* _PAGE EXTRACT_
----------------
UN votes to allow Ukraine’s Zelenskyy to give virtual speech
UNITED NATIONS (AP) — The U.N. General Assembly voted Friday to allow Ukraine’s president to deliver a pre-recorded address to next week’s gathering of world leaders because of his need to deal with Russia’s invasion, making an exception to its requirement that all leaders speak in person.
The 193-member world body approved Volodymyr Zelenskky’s virtual address by a vote of 101-7 with 19 abstentions including China. The seven countries voting “no” were Belarus, Cuba, Eritrea, Nicaragua, North Korea, Russia and Syria.
The assembly first voted on an amendment put forward by Belarus, a close ally of Russia, that would have allowed any leader facing exceptional difficulties and unable to attend to deliver a pre-recorded address. It was defeated by a vote of 23-67 with 27 abstentions.
The document that was approved expresses concern that leaders of “peace-loving“ U.N. sovereign nations can’t participate in person “for reasons beyond their control owing to ongoing foreign invasion, aggression, military hostilities that do not allow safe departure from and return to their countries, or the need to discharge their national defense and security duties and functions.”
The document, which was proposed by Ukraine and had more than 50 co-sponsors, permits Zelenskyy to submit a pre-recorded statement to be played in the General Assembly hall. It stresses that this will not set a precedent for future high-level assembly meetings.
----------------
* _SUPPLIED DATA_
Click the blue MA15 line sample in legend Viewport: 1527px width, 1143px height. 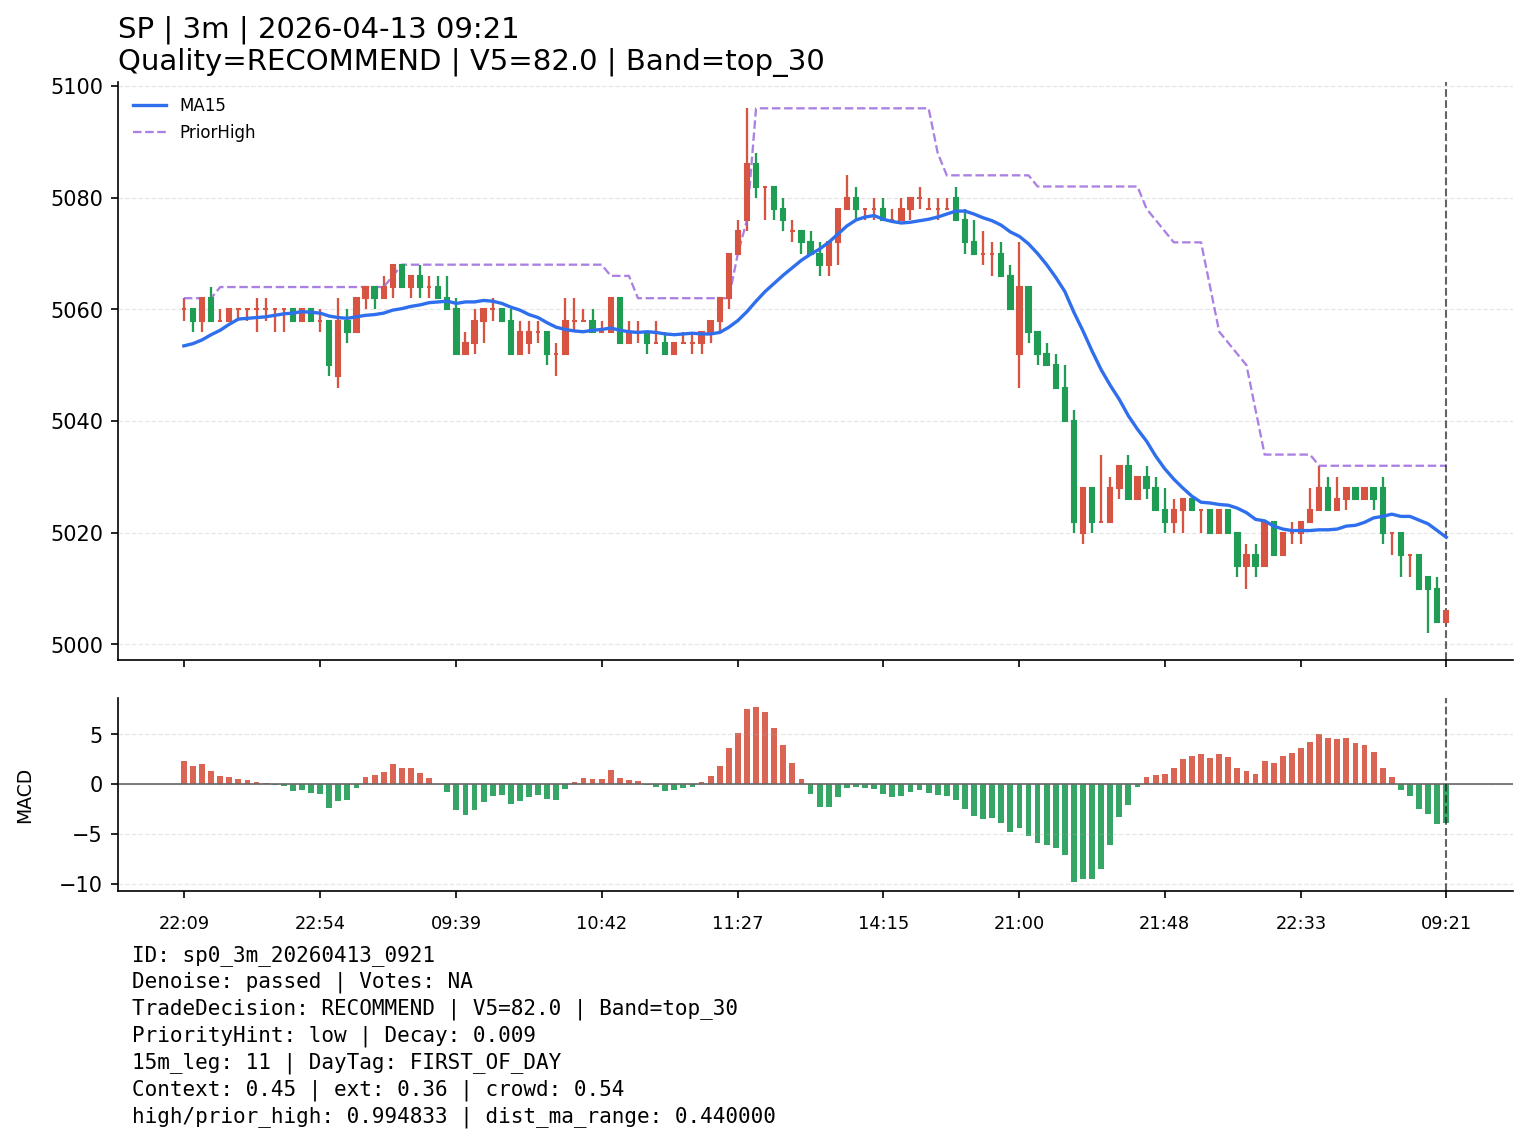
----------------
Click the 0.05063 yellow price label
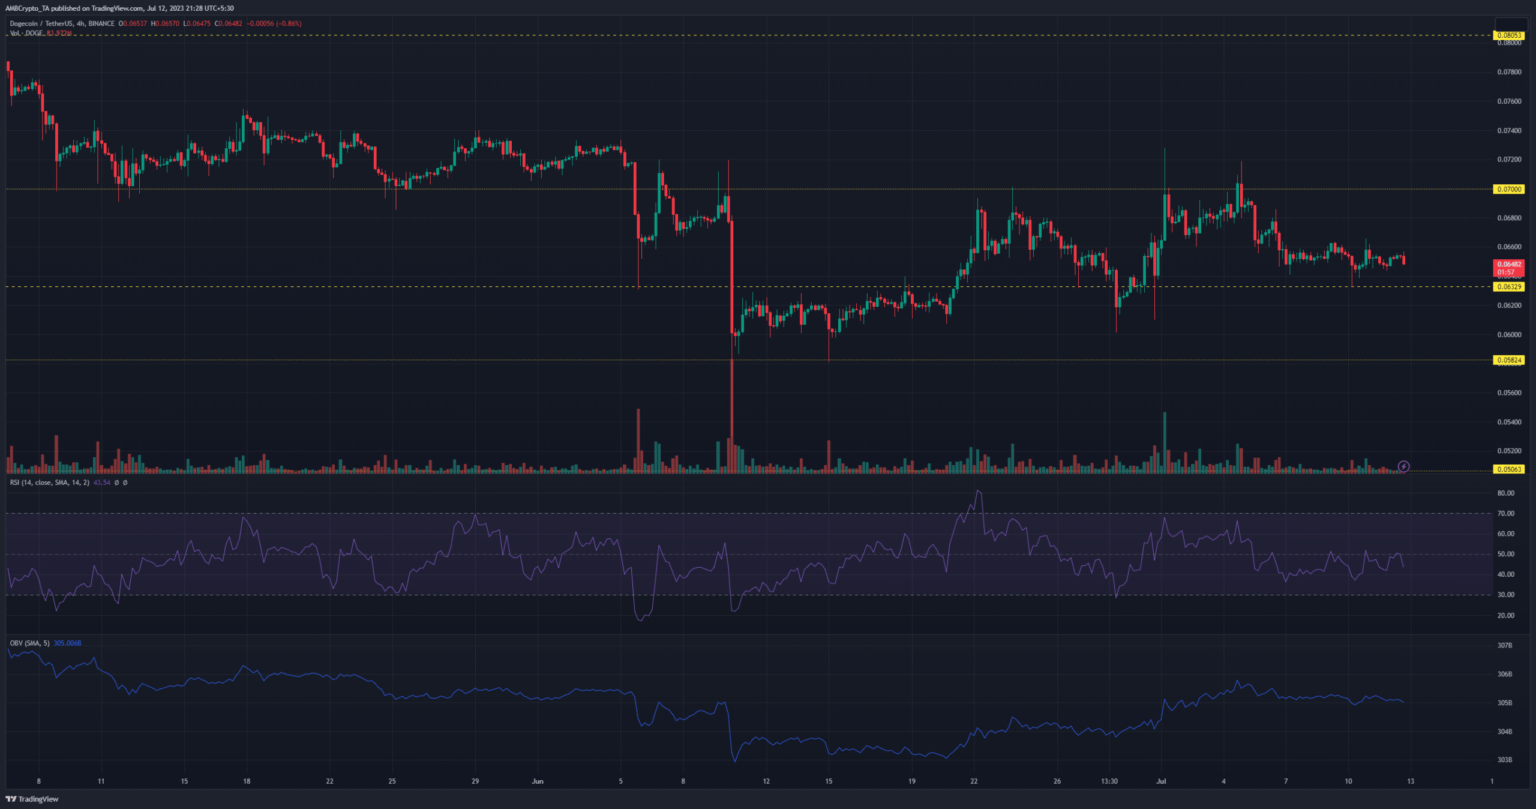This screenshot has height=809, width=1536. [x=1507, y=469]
----------------
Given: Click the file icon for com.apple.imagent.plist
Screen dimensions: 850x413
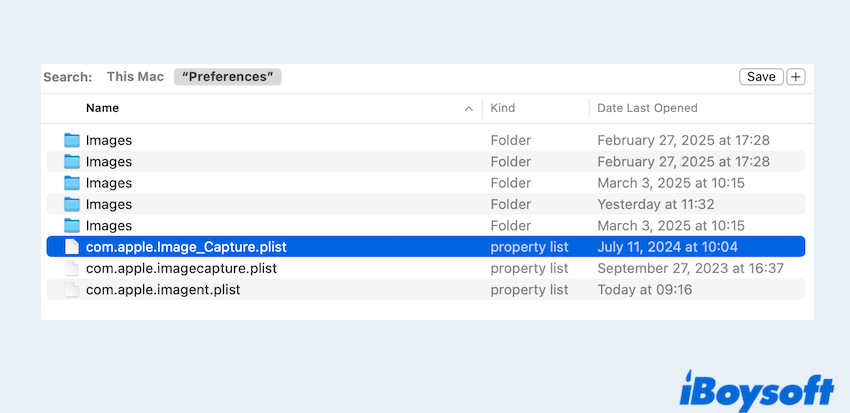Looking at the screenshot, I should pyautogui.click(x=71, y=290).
----------------
* _WHAT THIS TASK INVOLVES_
Can you write out the article about Zelenskyy's virtual speech, word for word, from "The assembly first" up to and including "with 27 abstentions."? The material has no connection to the article about Zelenskyy's virtual speech.

* _TASK SOLUTION_
The assembly first voted on an amendment put forward by Belarus, a close ally of Russia, that would have allowed any leader facing exceptional difficulties and unable to attend to deliver a pre-recorded address. It was defeated by a vote of 23-67 with 27 abstentions.